** WORK TO COMPLETE **
A - Answer these questions from the article on Biden's Cabinet meeting, one line each:
(i) Who gave reporters a preview of the meeting?
(ii) What unemployment figure is on the agenda?
(iii) Which immigration policy's lifting is expected to come up?
B - Write the next few paragraphs of the article on Biden's Cabinet meeting, picking up after its last sentence.

** TEXT **

#####

President Joe Biden is set to convene his Cabinet Tuesday, bringing his top lieutenants together to discuss a wide range of topics for the first Cabinet meeting since he declared his candidacy for reelection and days after Congress passed a bipartisan bill to avert a catastrophic default.
“The president’s going to be convening his Cabinet secretaries tomorrow in the Cabinet Room, as he does from time to time, to discuss the progress we’ve made in investing in America,” White House press secretary Karine Jean-Pierre previewed to reporters.
The agenda, Jean-Pierre said, includes highlighting job creation, the unemployment rate being under 4%, falling inflation and private sector investments, as well as the bill to raise the debt limit.
The ending of the Covid-19 public health emergency and the lifting of the Title 42 immigration policy are also expected to be a topic of conversation, two key events since the last Cabinet meeting that have engaged leadership across departments.
And Biden will discuss “the next 100 days” with his Cabinet members, Jean-Pierre said, pointing to infrastructure, clean energy, manufacturing investment, curbing gun violence, and efforts to protect women’s reproductive rights.

#####

** DATA BELOW **
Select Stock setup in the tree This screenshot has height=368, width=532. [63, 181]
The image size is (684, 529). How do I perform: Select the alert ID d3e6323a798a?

#####

** SET OF ANSWERS **
A -
(i) White House press secretary Karine Jean-Pierre
(ii) The unemployment rate being under 4%
(iii) Title 42

B -
The Cabinet last met on January 5, a meeting in which Biden stressed the importance of implementation of major legislation passed in the first two years of his administration, which will continue to be critical for Biden’s political fortunes heading into the next presidential election.
This Cabinet meeting will reflect some turnover, including Jeff Zients replacing Ron Klain in the chief of staff seat. And Marty Walsh stepped down from his role as labor secretary in February. Acting Labor Secretary Julie Su, who is currently serving in that capacity while her nomination remains stalled, will attend the meeting Tuesday, Jean-Pierre confirmed.
It remains unclear if Su can get the votes necessary for her nomination to pass the Senate. Biden, Jean-Pierre said, “has confidence that she (Su) will get through” Congress and she continues to have the administration’s support.